Even for Madagascar, this is no ordinary bubonic plague outbreak.
The African nation has the world’s highest incidence of the bacterial infection that earned the grim name “the Black Death” after it killed an estimated 50 million people in the 14th century. The rat- and flea-borne illness hits the island nation every year from about December to April.
But this year is different, says the World Health Organization’s Dr. Eric Bertherat. This latest outbreak has popped up in a completely new area. The mountainous area of Befotaka in southeastern Madagascar has seen 68 cases — of which 27 have died — since the end of last year, according to WHO estimates.
Bertherat said there also are unconfirmed reports of a nearby second cluster, of some 30 cases.

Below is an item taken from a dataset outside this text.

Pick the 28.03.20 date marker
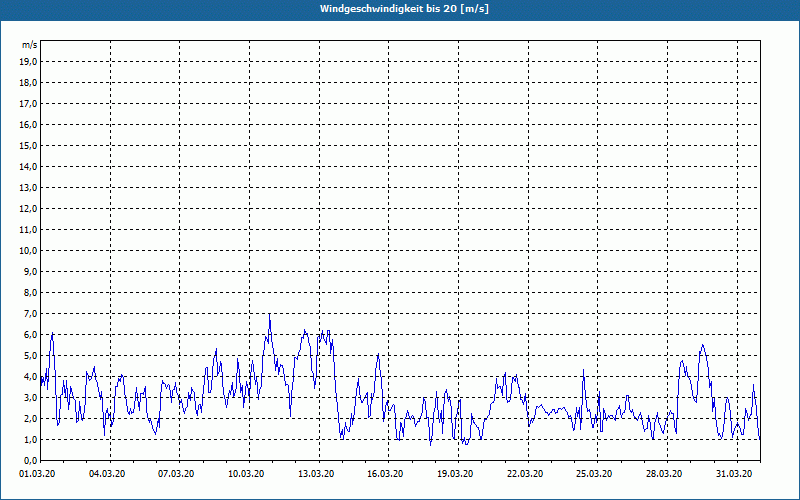 (x=664, y=474)
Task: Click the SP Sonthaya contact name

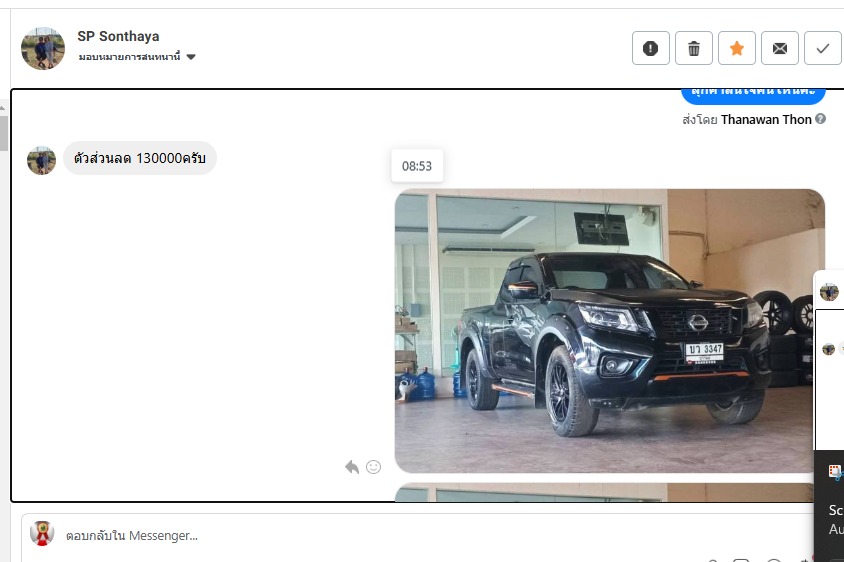Action: pos(118,36)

“This outbreak occurred in a place where they had no plague case reported since 1950,” he told VOA from Geneva, after returning from a recent visit to Madagascar to assess the situation.
Pending rescue operation
Even more alarming, he says, is the fact that “it occurred in a very remote and insecure place where it’s very difficult to go. And that’s the main problem, for the time being. There is no one to control the outbreak because we are still trying to organize a kind of rescue operation to go there.”
Bertherat says plague is impossible to entirely eradicate — to do so, he said, would mean killing every plague-carrying wild animal, which is an impossible task, and very likely would disrupt a delicate ecological balance.

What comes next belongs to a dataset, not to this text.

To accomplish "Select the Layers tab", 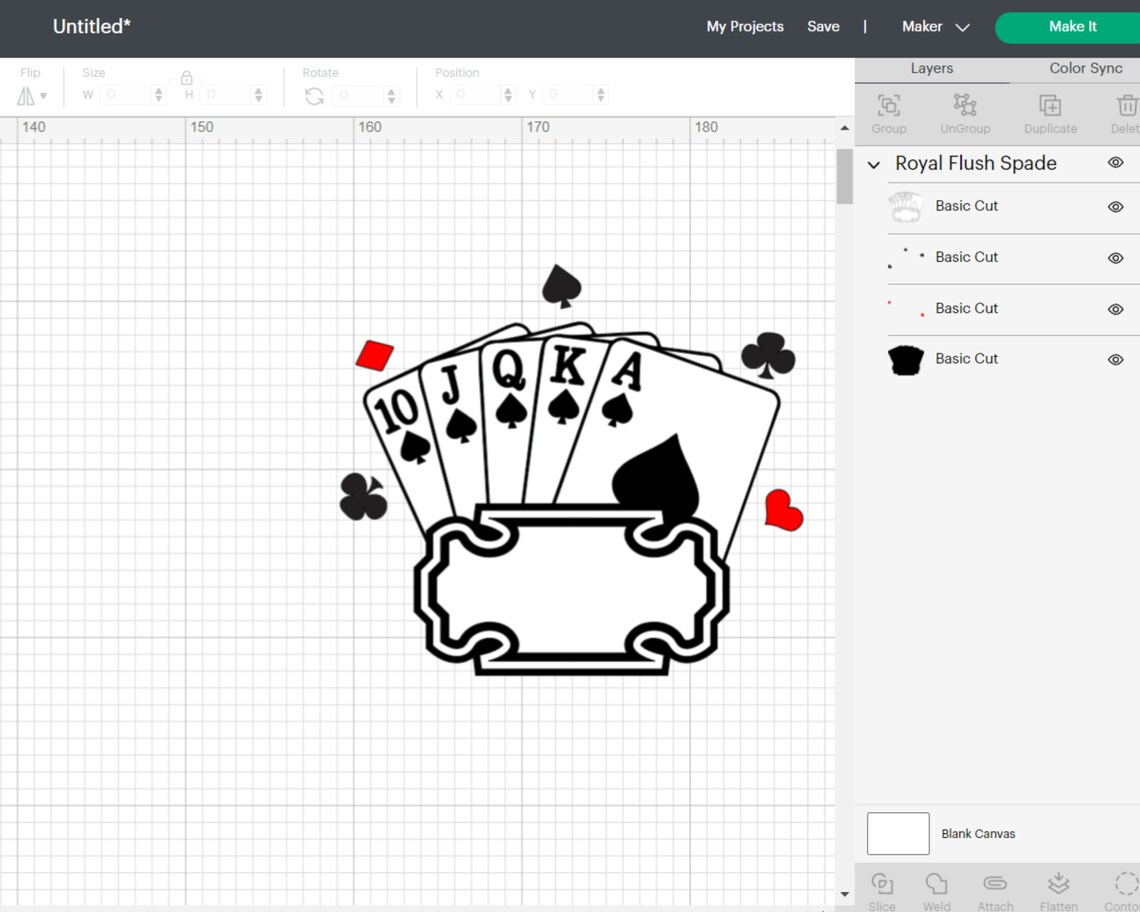I will tap(931, 68).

Even developed nations like the U.S. experience plague. The U.S. Centers for Disease Control (CDC) reported 16 cases in 2015. Four of those cases ended in death.
He says Madagascar is exceptionally susceptible, however, because of its persistent poverty. The spread of plague is often aided by poor sanitation and a lack of health care.
But why, with modern medicine and new rapid tests available in Madagascar, does this 14th century affliction appear to be growing?
Deforestation reconsidered
The answer, Bertherat says, may lie in a very modern trend: deforestation. Madagascar has seen massive deforestation because of illegal logging and as subsistence farmers continue to push into wild habitats.
“Our hypothesis,” he said, “is that this re-emergence in fact is due to the further extension of the natural focus of the migration of the rats, and also the fact that there is more and more contact between the local population and the forest area.”
Plague can be quickly diagnosed and easily treated with common antibiotics. Health officials in Madagascar are urging residents to seek immediate care if they live in plague-endemic areas and begin to experience flu-like symptoms.
Victims also can develop painful lymph-node swelling and gangrene on their extremities. Without life-saving antibiotics, about two-thirds of those infected will die, according to the CDC.